The breaker sees a fault. The motor sees Monday morning. Inrush current is the brief overlap where those two stories disagree.
What creates inrush
| Load type | Mechanism | Typical multiplier |
|---|---|---|
| Induction motor | Flux must build; rotor at standstill looks like low impedance | 5–8× FLA |
| Transformer | Magnetizing inrush charging core | 8–12× for ms |
| SMPS / drives | Bulk capacitors charge | 10–50× for µs–ms |
| Incandescent | Cold filament resistance | 10–12× briefly |
Duration matters: motor inrush may be 50–300 ms; breaker magnetic zones allow a few cycles of overload if the curve matches.
Why thermal rating is not enough
A 20 A breaker does not mean “anything under 20 A forever.” It means:
- Thermal element — trips on sustained overload (~minutes)
- Magnetic element — trips on sudden high current (~milliseconds)
You can be under 20 A average and still trip if I_peak crosses the magnetic threshold for your curve class.
Using the calculator to avoid nuisance trips
- Enter nameplate running watts (or measured run amps × V).
- Enter line voltage at the equipment (120, 208, 230, 240).
- Enter inrush factor from manual or table (6× default for motors).
- Read peak amps and recommended breaker + curve.
- If installed breaker is smaller or Type B with high peak—upgrade curve (C/D) or add soft-start.
Do not “fix” trips by jumping two wire sizes on breaker alone without matching conductor.

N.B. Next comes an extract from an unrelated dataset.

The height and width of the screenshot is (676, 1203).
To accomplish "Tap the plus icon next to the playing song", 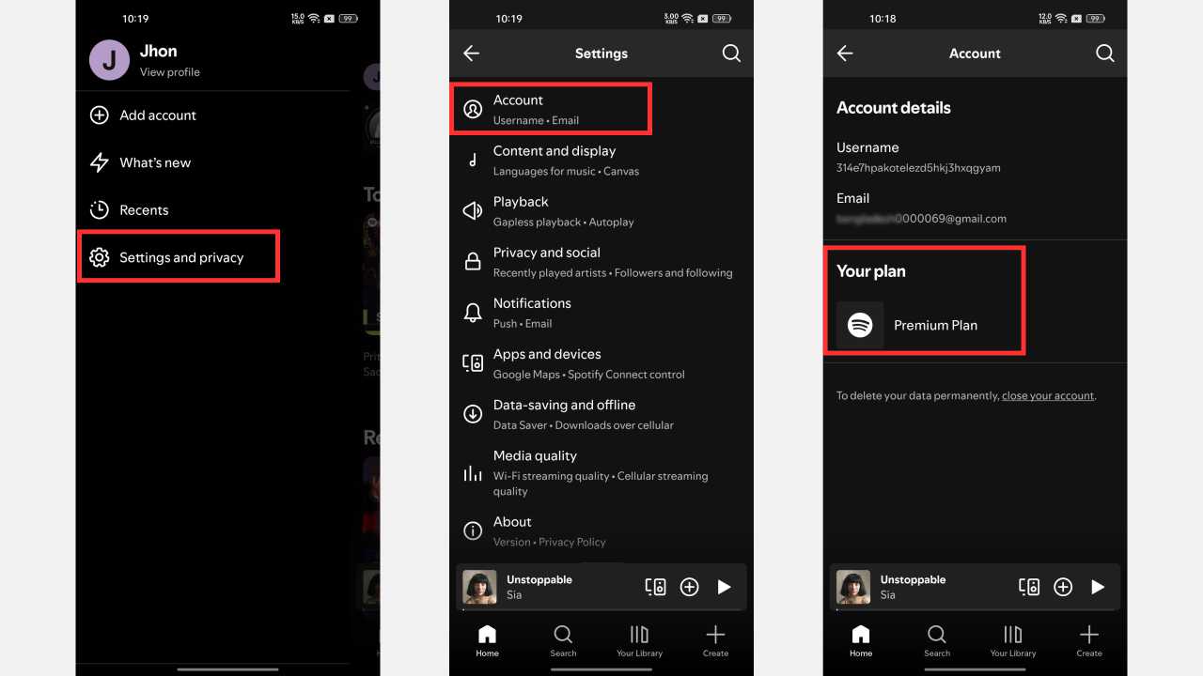I will pos(690,586).
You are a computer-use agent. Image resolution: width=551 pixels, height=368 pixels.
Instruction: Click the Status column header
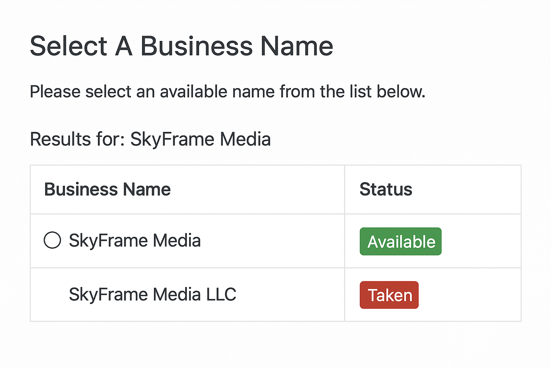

Field symptoms vs. root cause
| Symptom | Often actually |
|---|---|
| Trips only on cold start | Magnetic inrush |
| Trips after 10+ minutes | Thermal overload or bad bearing |
| Random trip under load | Loose terminal, not inrush |
| GFCI/AFCI trip | Leakage or inverter noise—different diagnosis |
Inrush is physics, not personality. Measure run and peak, match the curve, and breakers stop arguing with your motors.